Literature DB >> 16949853

[Three-year outcomes of the tension-free vaginal tape procedure for treatment of female stress urinary incontinence with low urethral closure pressure].

F Sergent1, I Popovic, P Grise, A-M Leroi, L Marpeau.   

Abstract

OBJECTIVE: The aim of this study was to assess, with long-term outcome, the effectiveness of TVT for stress urinary incontinence (SUI) with low maximum urethral closure pressure (MUCP) and to identify predicting factors for failure in this case. PATIENTS AND METHODS: This is a bicentric retrospective study including women who underwent a TVT procedure for grade 3-SUI according to the Ingelman-Sundberg's scale. All patients had a low MCUP defined by PCUM < 30 or by the formula 110-the age+/-20% cmH2O. Urethral hypermobility was defined on physical examination and urodynamic investigations. TVT was the only operation performed. Patients were assessed at three months then at longer term with an average follow-up of three years and ever less than one year.
RESULTS: A total of 60 women 30 to 78 years old (mean age 55) were so operated. More than third of them (38%) had already been operated for incontinence. Thirty-eight percent had SUI without urethral hypermobility. Thirty percent presented bladder overactivity. The short-term evaluation found that, out of 58 patients, 70,6% cured, 10,3% improved and 18,9% classified as failure. The long-term evaluation, concerning 44 patients, found that 57% remained cured, 16% improved and 27% were classified as failure. Bladder overactivity was cured or improved in more than half of the cases (60%).
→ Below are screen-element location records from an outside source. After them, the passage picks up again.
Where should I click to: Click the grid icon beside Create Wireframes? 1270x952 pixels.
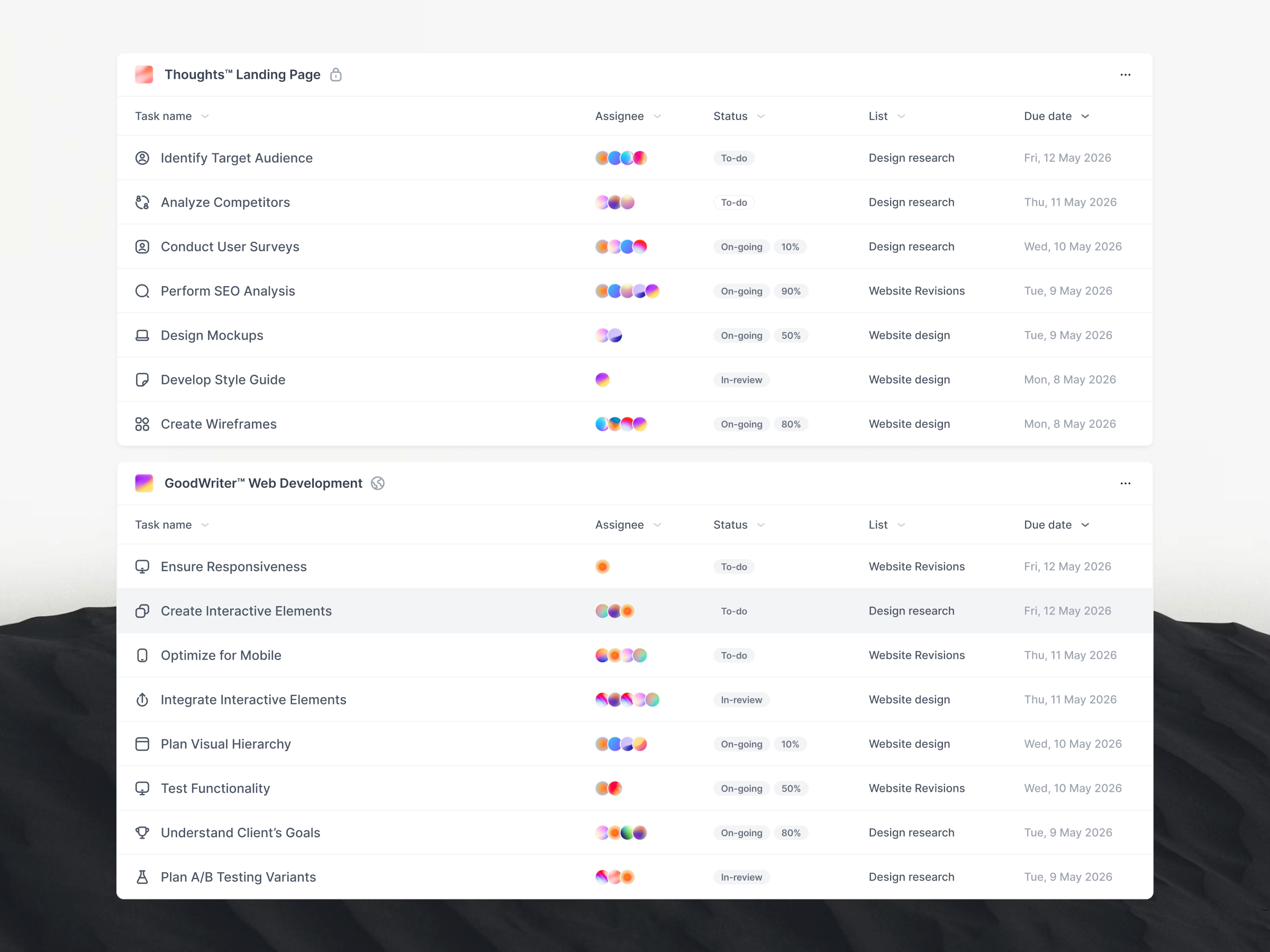click(x=142, y=424)
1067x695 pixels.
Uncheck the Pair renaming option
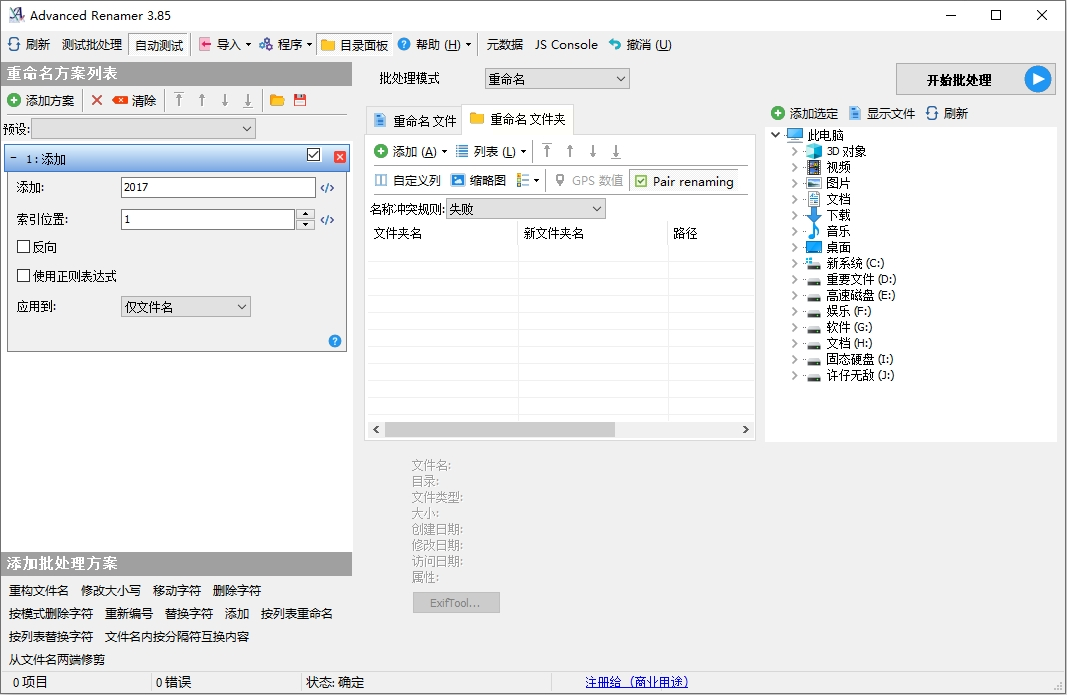(641, 181)
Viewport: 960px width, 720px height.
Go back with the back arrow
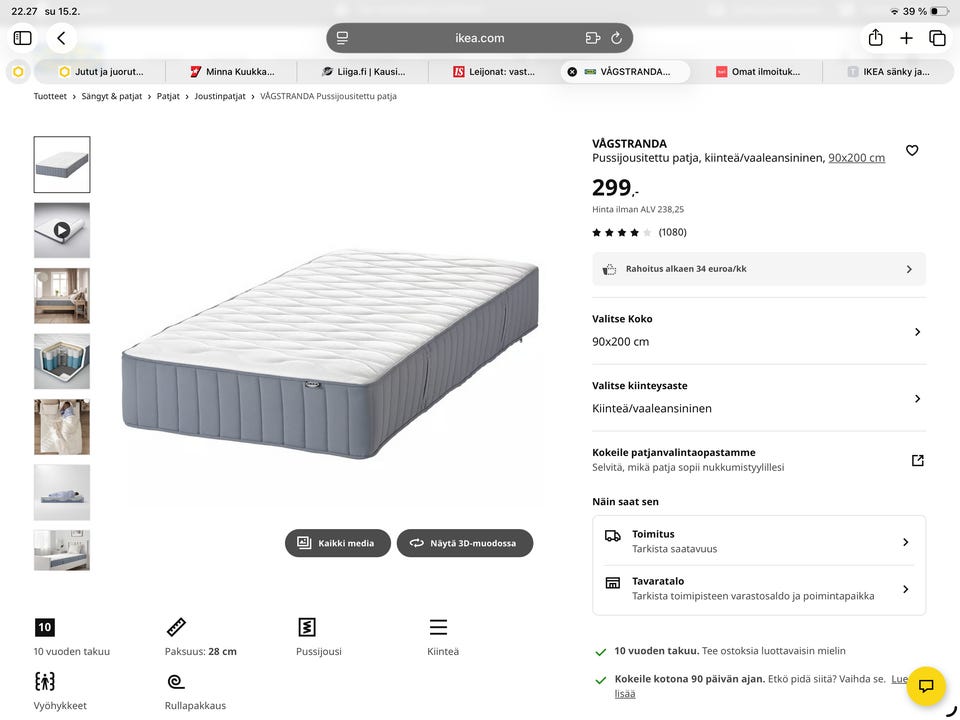pos(61,38)
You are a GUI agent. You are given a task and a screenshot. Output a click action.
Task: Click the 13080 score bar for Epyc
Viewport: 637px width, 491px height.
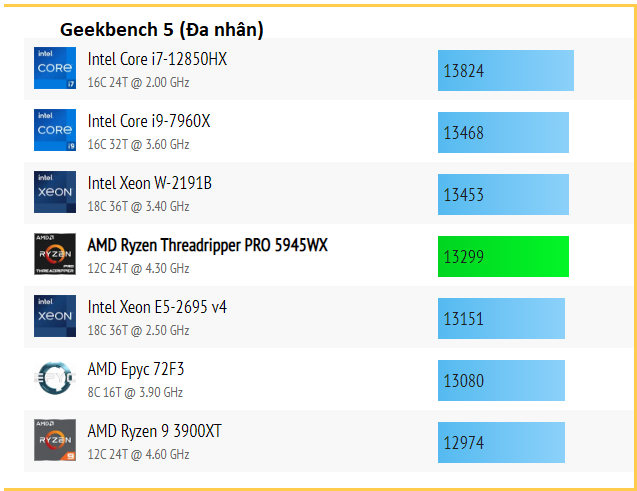click(501, 381)
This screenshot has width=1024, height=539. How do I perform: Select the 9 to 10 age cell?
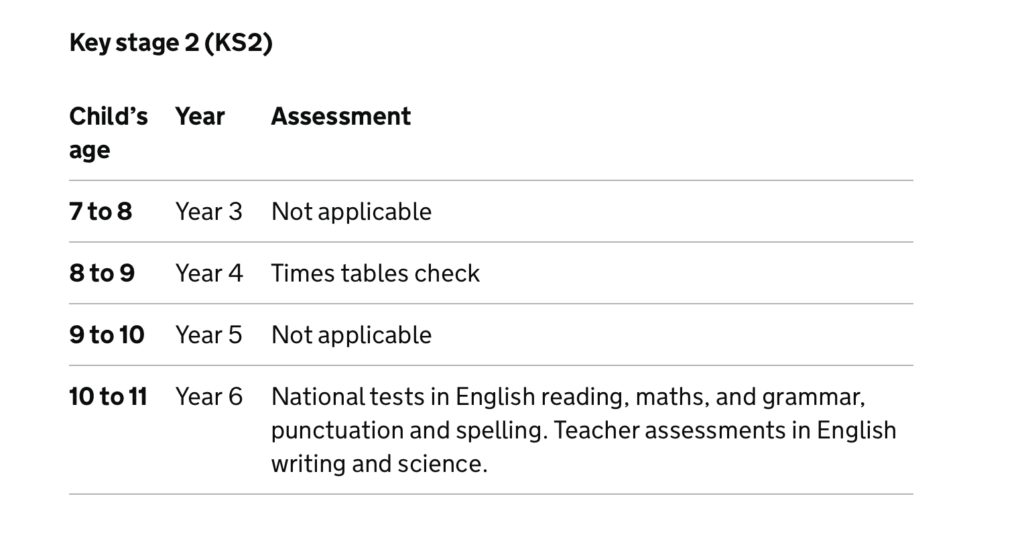(x=106, y=335)
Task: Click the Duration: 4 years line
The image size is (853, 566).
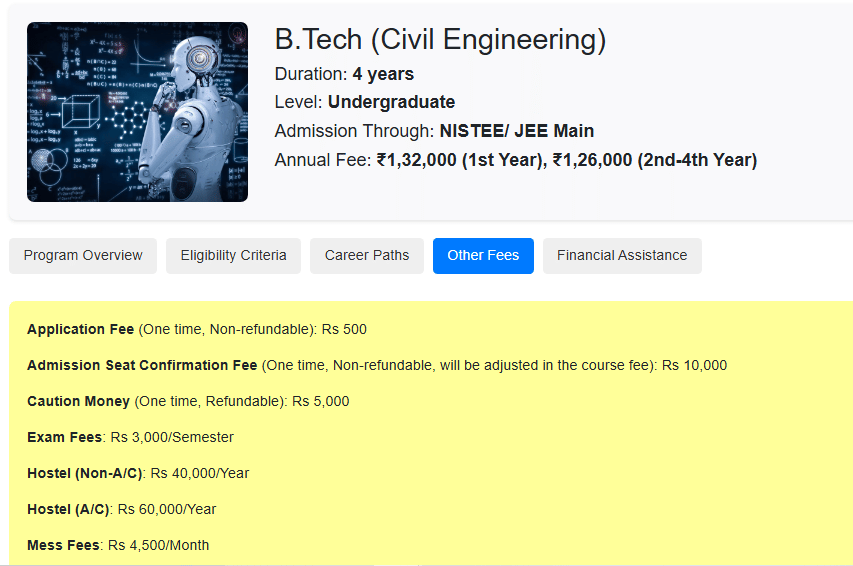Action: [x=344, y=74]
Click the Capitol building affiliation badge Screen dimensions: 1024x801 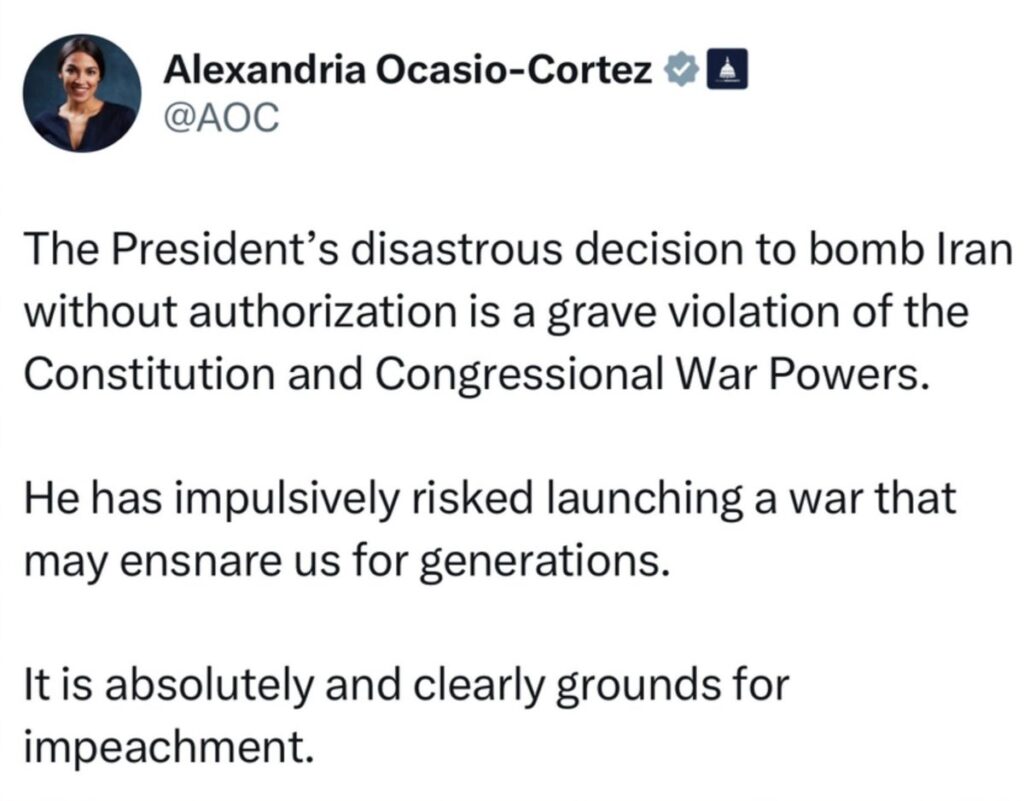(728, 69)
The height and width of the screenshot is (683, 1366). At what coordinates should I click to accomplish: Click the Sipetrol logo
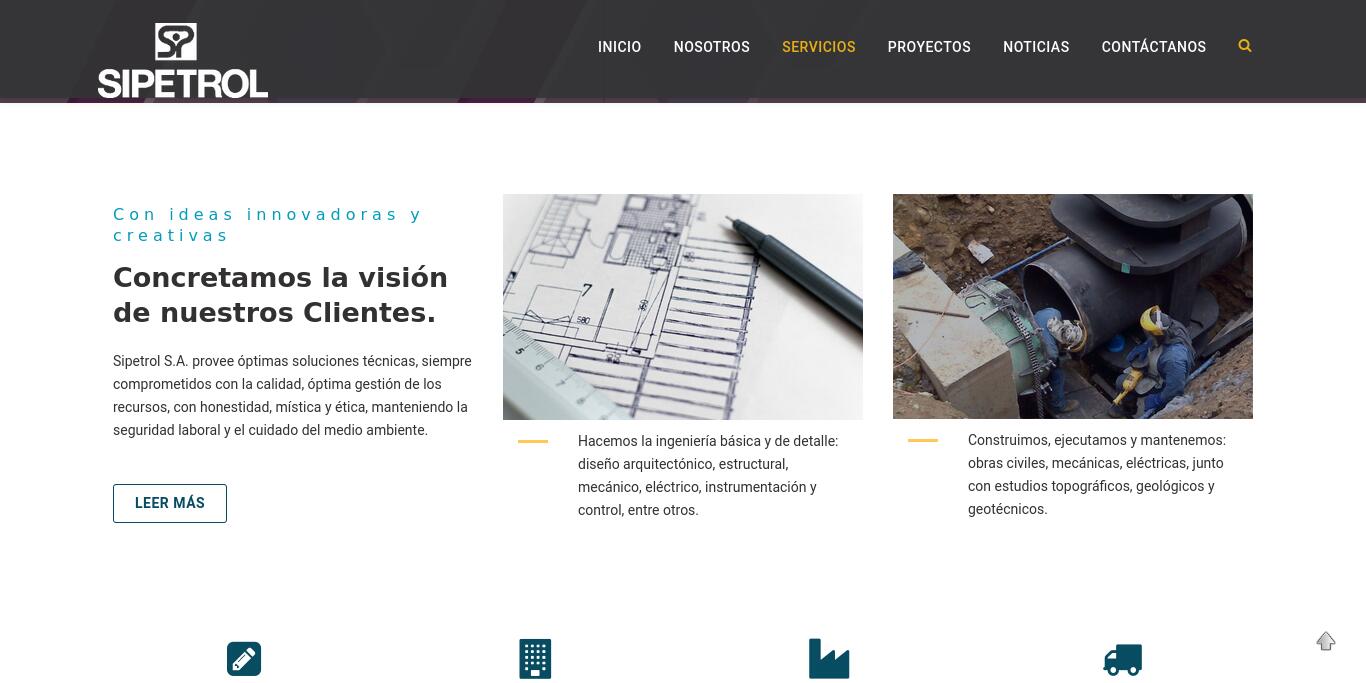(x=183, y=60)
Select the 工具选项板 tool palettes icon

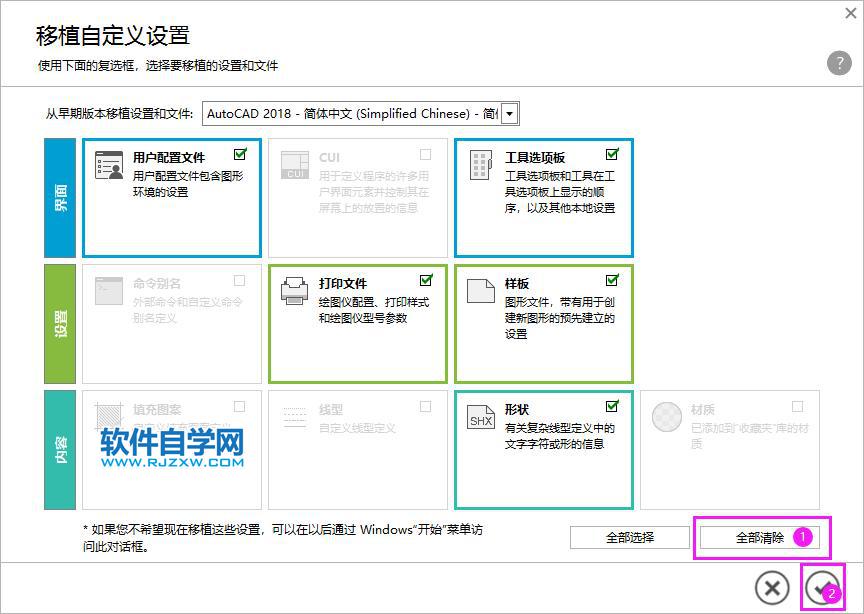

Ten percent of de novo urgencies were noted, all of which persisted later on. For all that, as much as two thirds of these patients were satisfied with the TVT. Mean age of patients classified as failure, was higher (65 years). Previous SUI surgery did not modify the results. When the MUCP was < 20 cmH2O, success was present only one time out of two. The absence of urethral hypermobility decreased to a significant degree the probability of cure (38 vs. 82,6%, P < 0.01), and more still when bladder overactivity was associated (16,6 vs. 66,6%, P < 0.01). Postoperative voiding troubles constituted a pejorative factor for success of surgery. DISCUSSION AND
CONCLUSION: Even if results of TVT with low MCUP are worse, they do not remain less appreciable. When we confront the benefits awaited with this technique compared to the usually described complications, TVT must represent the first treatment of this indication.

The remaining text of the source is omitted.